Combining Running and Biking


Why don’t more people combine biking and running? It’s a lot of fun. Maybe that’s a lot to ask, considering how cyclists are often so tribal that an admission that you run (or, god forbid, even enjoy running) will get you banished to triathlete island (presumably one of the Hawaiian islands; I heard that’s where they do their weird little contests). First things first: I’m not a triathlete. Not by a long shot. I fucking hate swimming, even though I have enormous feet that have never helped me in life but could have helped me in a pool if swimming wasn’t miserable. And I wouldn’t call myself a duathlete (go to hell, Microsoft, it’s a word) in the competitive sense, although I did complete one duathlon a few years ago and it was kinda fun but also kinda full of douchey, the way most competitions involving people are.

I just like biking and running, especially trail running. Also, I hate driving cars. Living in an incredibly walkable city that contains a) your workplace, b) businesses that sell food and provide entertainment, and c) a great local bike shop will do that do you. I get behind the wheel of our minivan maybe once a month, and I feel like a 15-year-old with a learner’s permit every time.


This enjoyment–hatred has led me to the logical conclusion of biking to trailheads instead of driving to them. I bike somewhere, lock my bike, go for a run (or hike—this strategy works for hiking too), unlock my bike, and ride home.

This weekend I leveled up, adding a second trail run into the mix. I thought it would be cool to run to the top of Peter’s Mountain on the east side of the Susquehanna River (actually a ridge, but in Pennsylvania they call ridges mountains for some reason that has yet to be explained to me), then cross the river and summit the ridge on the other side, essentially looking across the gap at where I had just been.

Highlights include:

  • almost twisting my ankle hundreds of times. They (mainly tired AT thru-hikers) call Pennsylvania “Rocksylvania” because there are a shit-ton of rocks here, which is annoying for hiking and borderline suicidal for trail running. However, the focus and agility required to careen down a rock-studded trail without tripping can get you in a flow state like no other. It’s a version of real-life foot Tetris where losing could mean crushing your skull against a granite boulder. You know, “fun.”

**DATA FOR THIS TASK**

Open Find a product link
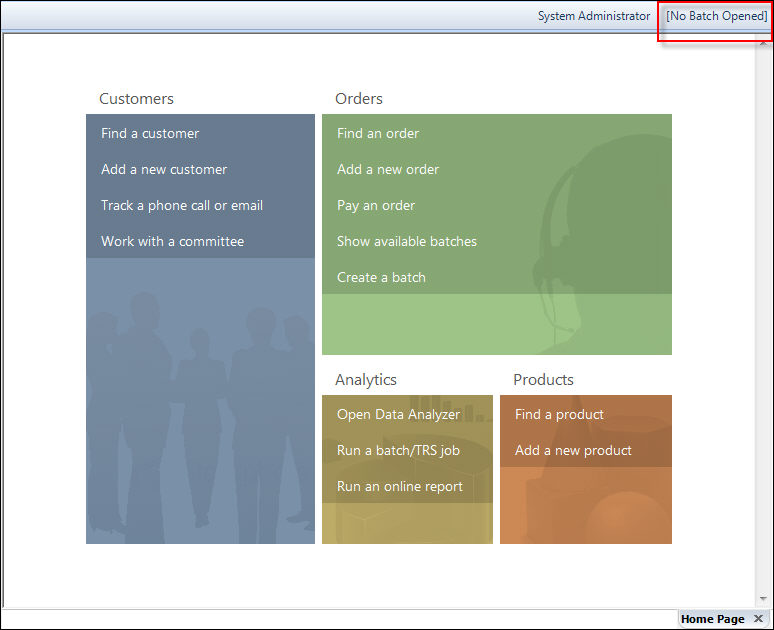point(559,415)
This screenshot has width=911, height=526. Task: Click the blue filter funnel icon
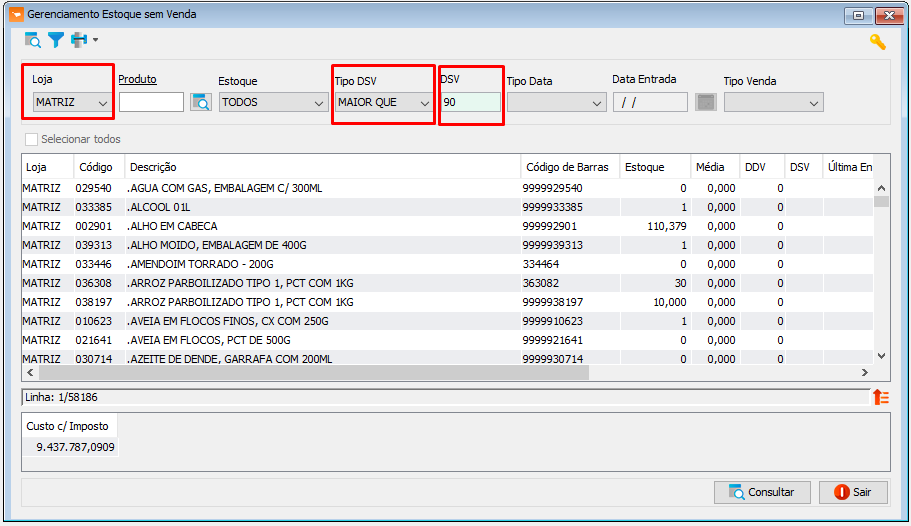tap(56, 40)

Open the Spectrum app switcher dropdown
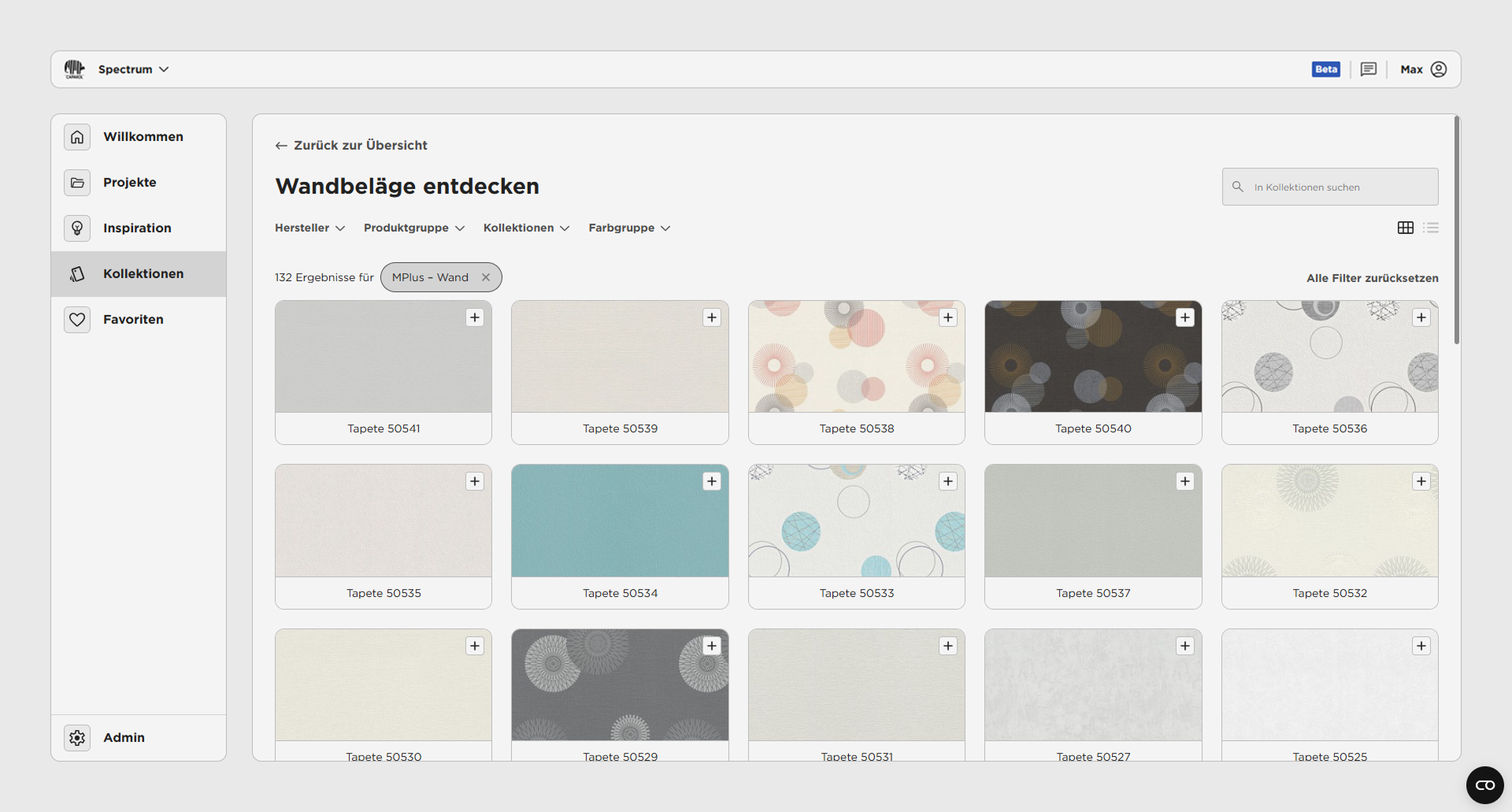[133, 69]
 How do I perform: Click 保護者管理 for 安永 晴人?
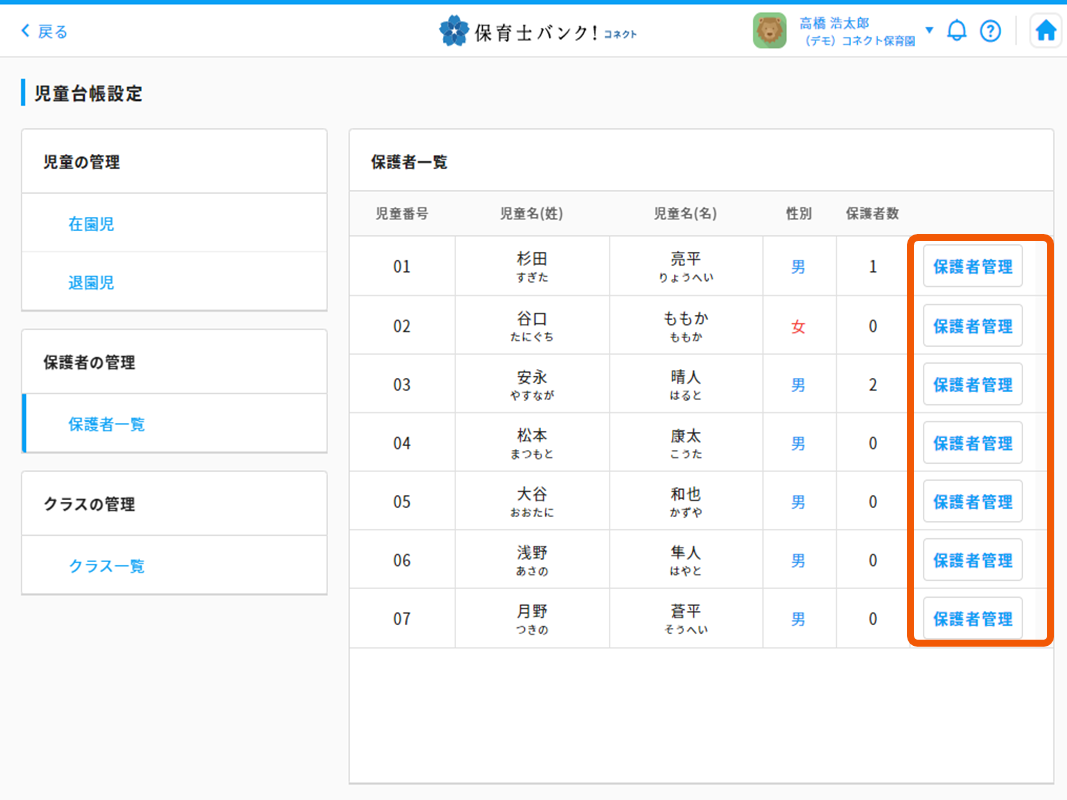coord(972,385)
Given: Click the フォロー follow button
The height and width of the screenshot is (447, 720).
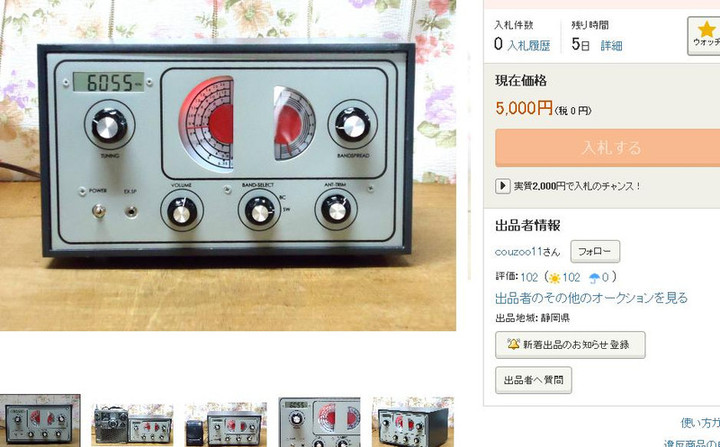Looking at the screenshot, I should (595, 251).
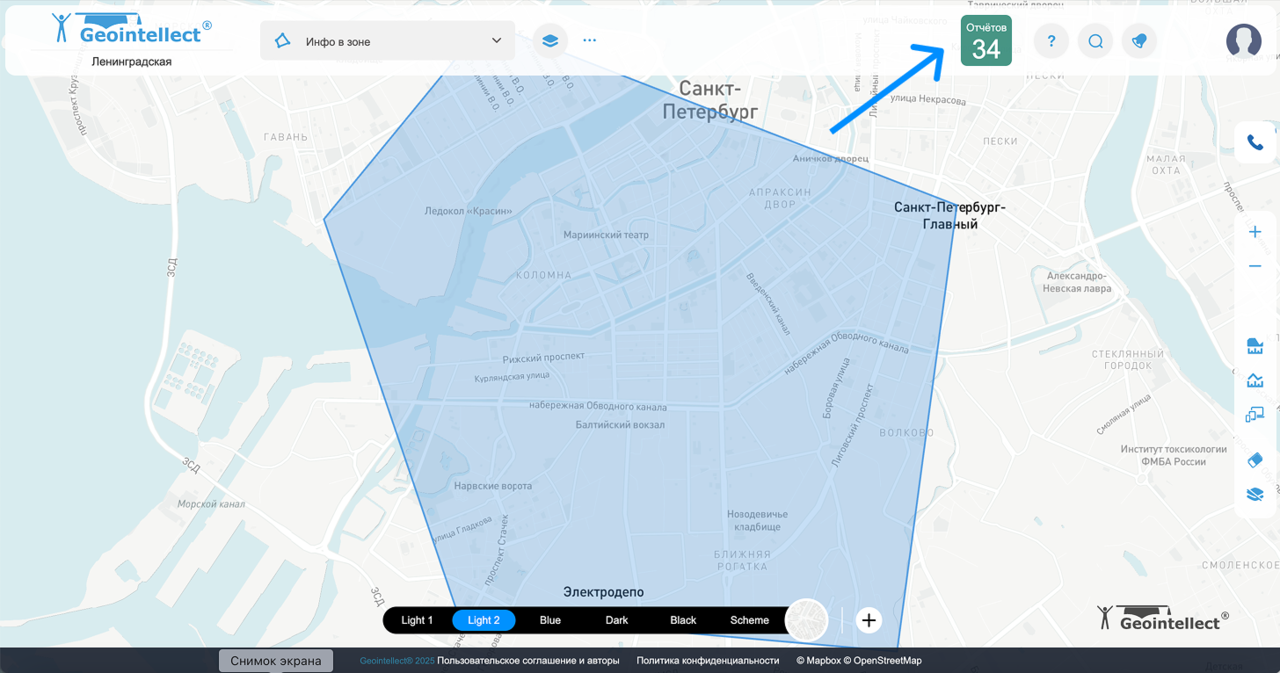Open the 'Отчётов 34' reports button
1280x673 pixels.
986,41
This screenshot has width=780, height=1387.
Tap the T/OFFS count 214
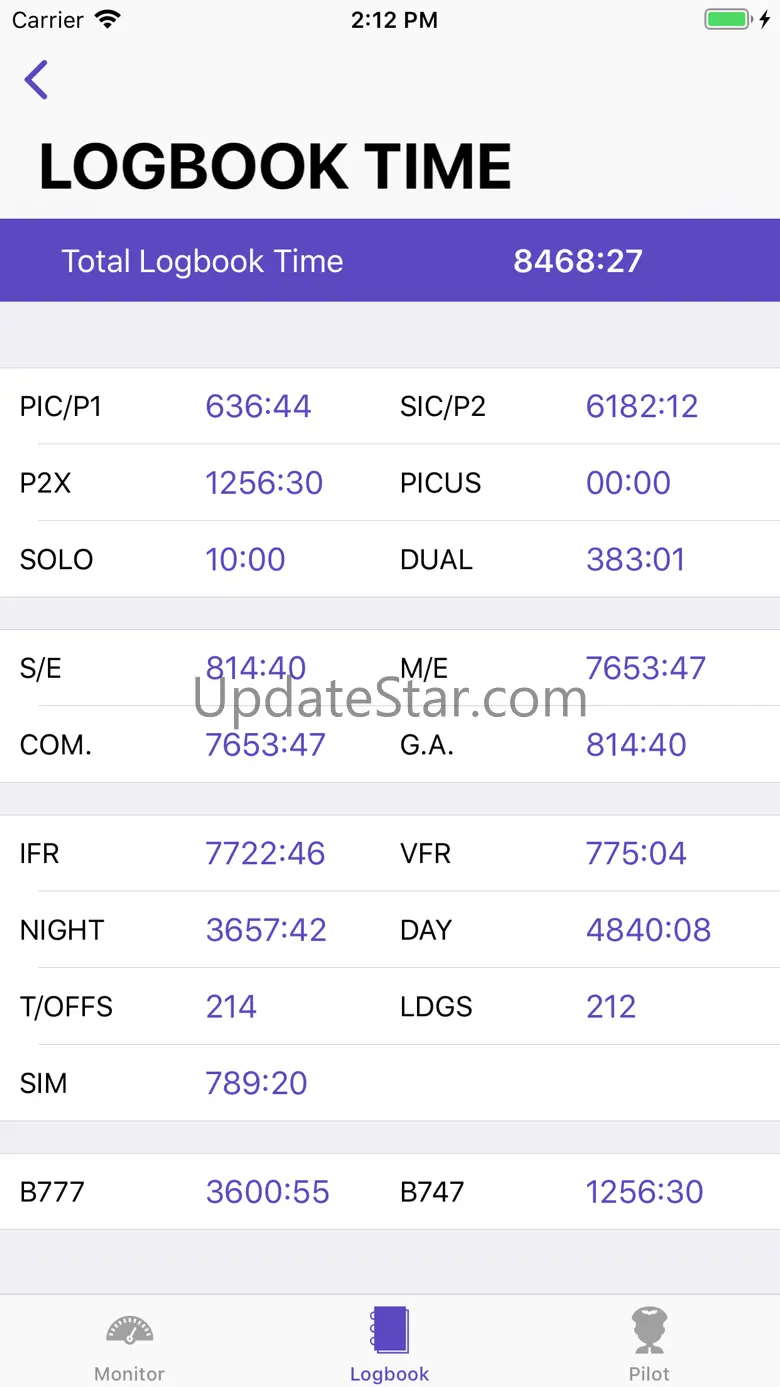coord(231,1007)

**PROBLEM SET**
1/ In the piece on combining running and biking, what nickname do tired AT thru-hikers give Pennsylvania?
2/ Select every line of the rows that contains the word "Click", matching case exactly.

**RESPONSE LIST**
1/ They call it "Rocksylvania."

2/
This screenshot has width=911, height=526. Task: Click the blue filter funnel icon
 How do I perform: Click 保護者管理 for 安永 晴人?
Given: Click the フォロー follow button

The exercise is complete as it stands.